Phishing is a scam where Internet fraudsters request personal information from users online. These requests are most commonly in the form of an email from an organization with which you may or may not do business. In many cases, the email has been made to look exactly like a legitimate organization’s email would appear complete with company logos and other convincing information. The email usually states that the company needs you to update your personal information or that your account is about to become inactive, all in an effort to get you to click the link to a site that only looks like the real thing.
If you click on the link to go to the phony website and enter all of your information, you’ve just been the victim of a phishing attack. The fraudsters have just captured all the necessary information to access your accounts online. No reputable business will ever email you requesting that you update your personal information, including account numbers, system passwords or Social Security Numbers via a link to their site. Follow these guidelines to protect yourself from phishing scams:
Never click on a suspicious link
Suspicious links can be easy to spot. Any time a business or unknown contact is requesting that you provide them with personal information, avoid these links.

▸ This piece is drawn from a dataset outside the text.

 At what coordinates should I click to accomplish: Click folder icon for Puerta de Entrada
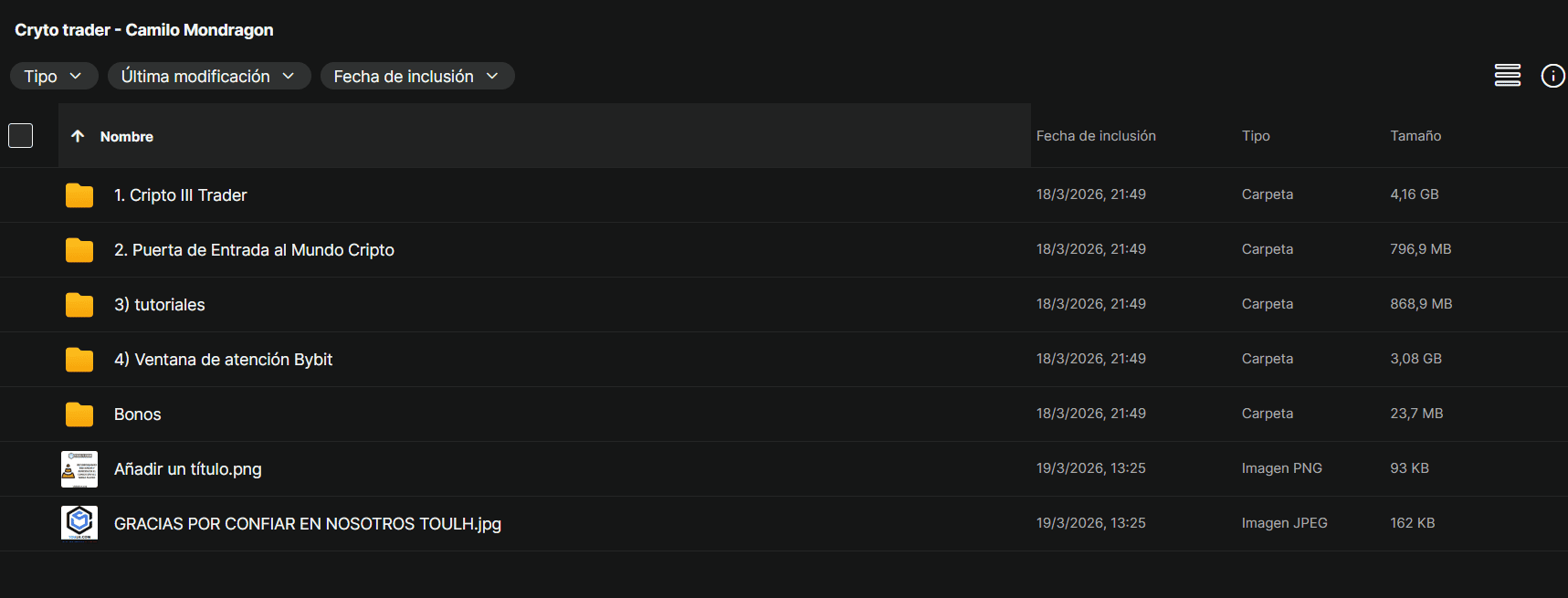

Pay close attention to the URL
The URL (Internet address) behind the link is another great way to catch a scammer. Often in phishing attempts, if you hover the cursor over the link, the true link destination has nothing to do with the actual company they claim to be.
Report any phishing attempts
If you are unsure that the request is valid, open a new Internet session and manually key in the business’ web address. If the business genuinely needs information from you, they will have you log in to your online account to see the request. In most cases, you’ll just be greeted with a message indicating that the business will never email you requesting personal information.